The requirements of the common law relating to the execution of documents under seal might not unreasonably be described as highly technical. It may be that the affixing of a seal is not regarded by the ordinary man in Nigeria today as conferring any greater force on a document than the signing of his name, and there is some indication in this case that the donor of the power of attorney intended to give as ample an authority as possible to the grantee, but it is not for the Court to relax the rules of law which govern the subject and in my opinion the Court below was right in holding that the conveyance was invalid in law. As regards the ratification given by the executors, we were informed that even at the date of the hearing of the appeal the will appointing them executors had not been admitted to probate. The purported conveyance, coupled with the payment of the purchase money, had undoubtedly conferred an equitable interest on the appellant, and the executors could themselves have conveyed the property even before probate; see Land Transfer Act, 1897, section 2(2).In my view, they also had whatever powers the testator himself possessed of ratifying the act of his agent.

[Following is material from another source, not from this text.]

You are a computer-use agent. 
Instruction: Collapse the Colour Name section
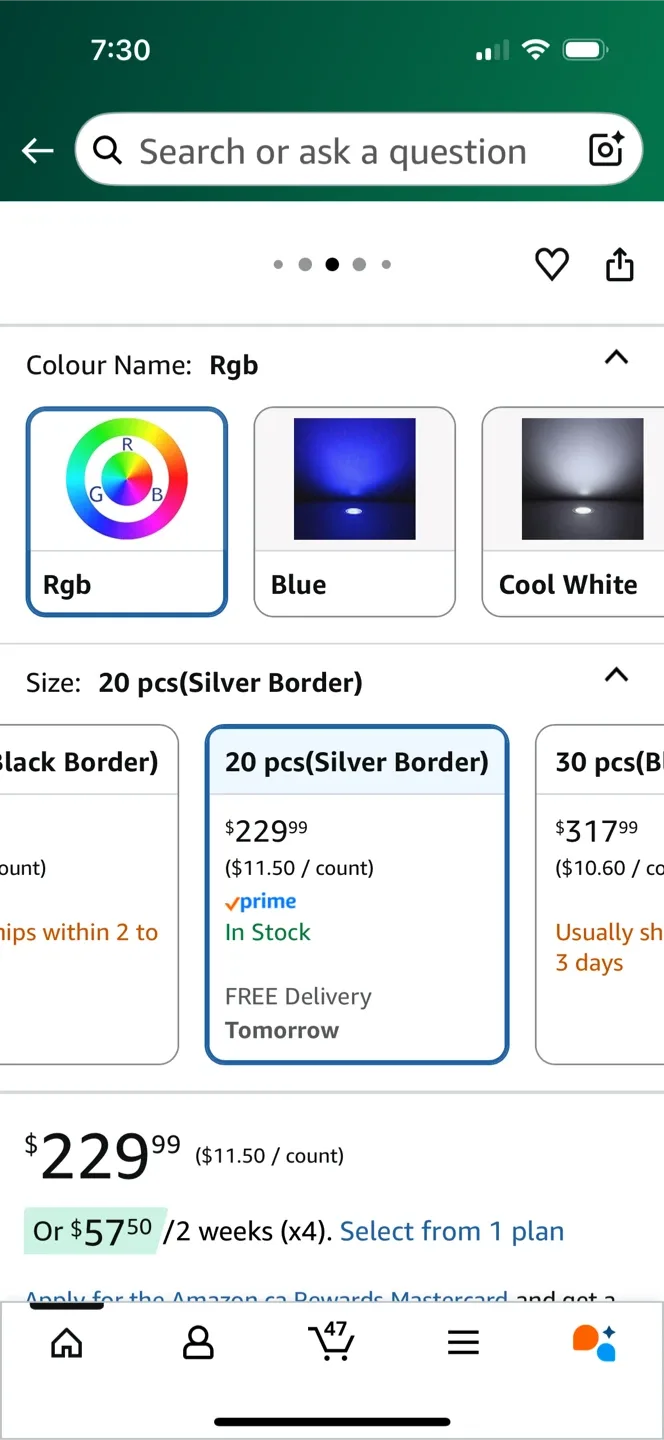(x=616, y=358)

Before probate, however, I do not consider that the Court should give any final judgment which involves treating anything done by them as if it had been done by the personal representatives of the deceased, and if the case turned on the validity of the plaintiff’s title after the deed of ratification was entered into, the correct course would, in my view, have been to adjourn the hearing until the application for probate had been determined. See Meyappa Chetty v Supramanian Chetty (1916) 1 A. C. 603, 608-9. However, so far as the plaintiff’s case depends on the failure to comply with the notice of breach of covenant, it is his title in November, 1956, that is important, and for the purpose of the other grounds on which he claims possession it is also unnecessary on the view which I take of them to consider the effect of the deed of ratification.

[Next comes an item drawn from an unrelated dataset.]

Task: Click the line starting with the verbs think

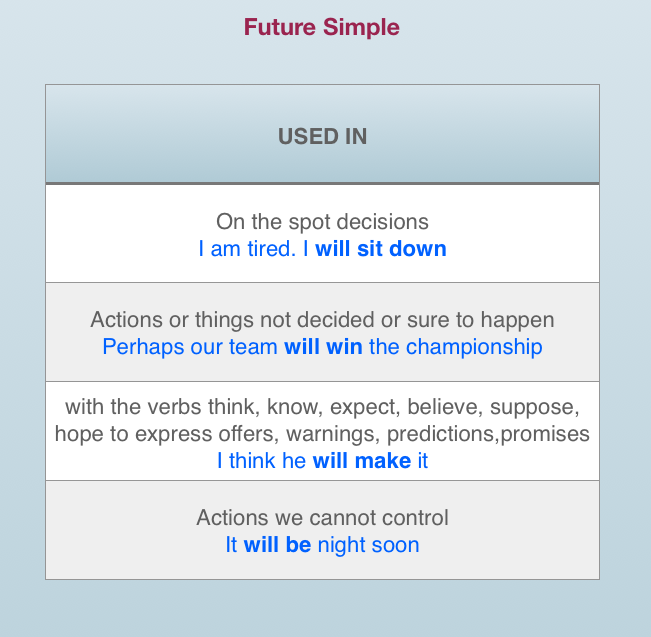Action: [x=322, y=407]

The second ground of appeal was that the Judge erred in law in holding in effect that the first defendant did not deny the plaintiff’s title. As to this, if I am right in holding that the conveyance did not confer a good title on the appellant, his notice of assignment of the reversion in November, 1956, was based on a bad title, and nothing done in denial of that title could cause a forfeiture. After the defendants had been informed of the deed of ratification – it was submitted that they must be deemed to have known of it as soon as it was registered, but I am unable to accept that submission – their solicitor did, it is true, write to deny that it validated the appellant’s title, and in the proceedings in the Court below and in this Court they have continued to dispute the legal effect of the various documents which are in question. This, in my opinion, they are entitled to do without incurring a forfeiture. The facts here are quite different from those in Vivian v Moat (1881) 16 Ch.D.730, on which the appellant relies, and I do not regard anything the respondents have done as amounting to an act of forfeiture. In my view, therefore, the appellant fails on this ground also.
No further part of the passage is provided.